Nonfarm employment in the Great Plains region declined by 1 percent to 6.4 million during the 12 months ending June 2003 compared with the same period ending June 2002. All states recorded declines in employment with Missouri registering the largest percentage loss, 1.9 percent. Every economic sector in the region recorded a decrease except finance, which was up 1 percent. The manufacturing and transportation sectors accounted for the largest number of losses, each down 2.5 percent during the 12-month period in part because of job losses at Boeing and other aircraft manufacturers in the region as well as problems at American Airlines.

Kansas City, St. Louis, and Wichita registered job losses of 2.2, 1.9, and 1.0 percent, respectively; but despite the losses the regional unemployment rate remained unchanged at 4.5 percent for the 12-month period ending June 2003.

Low interest rates continued to stimulate the demand for new and existing homes throughout much of the region. Single-family building permits were issued for 26,000 homes during the first 6 months of 2003, up 13 percent from the same period a year ago. Iowa registered the largest rate of increase in the region, 27 percent. Among metropolitan areas Kansas City recorded the largest volume at approximately 6,000 homes, a 10-percent increase.

The existing home sales market in the Great Plains remained strong with all major metropolitan areas registering increases. According to local Realtors Kansas City-area home sales in the first 6 months of 2003 are up 9 percent compared with the first half of 2002, and the average sales price rose 4 percent to $143,400. Despite Wichita’s struggling economy existing home sales increased 4 percent and the average sales price rose 1 percent to $98,166. In Omaha existing sales were up 12 percent to 3,764 units, and the average sales price was up 2 percent to $141,102. Sales were up 2 percent in Lincoln with a 5-percent increase in average sales price to $129,793.

Multifamily construction as measured by building permit activity continued a downward trend in the Great Plains due to increased competition from the housing sales market and weak employment conditions.
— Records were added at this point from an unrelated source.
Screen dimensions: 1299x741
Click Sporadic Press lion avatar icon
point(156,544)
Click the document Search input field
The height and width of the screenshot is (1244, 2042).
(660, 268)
There were 6,100 multifamily permits issued during the first 6 months of 2003, a 16-percent decline compared with the first half of 2002. All of the major metropolitan areas in the region posted declines except for Kansas City and Lincoln, which were up 7 and 23 percent, respectively. Conditions in the Great Plains rental markets have not changed appreciably in the past 12 months and range from balanced to soft. The rental vacancy rate in St. Louis was 8 percent as of June 2003. In Omaha and Wichita the current rates are estimated to be 7.5 and 9 percent, respectively. In the Kansas City area the market has shown some improvement as the apartment vacancy rate declined to 10 percent compared with 12 percent a year ago.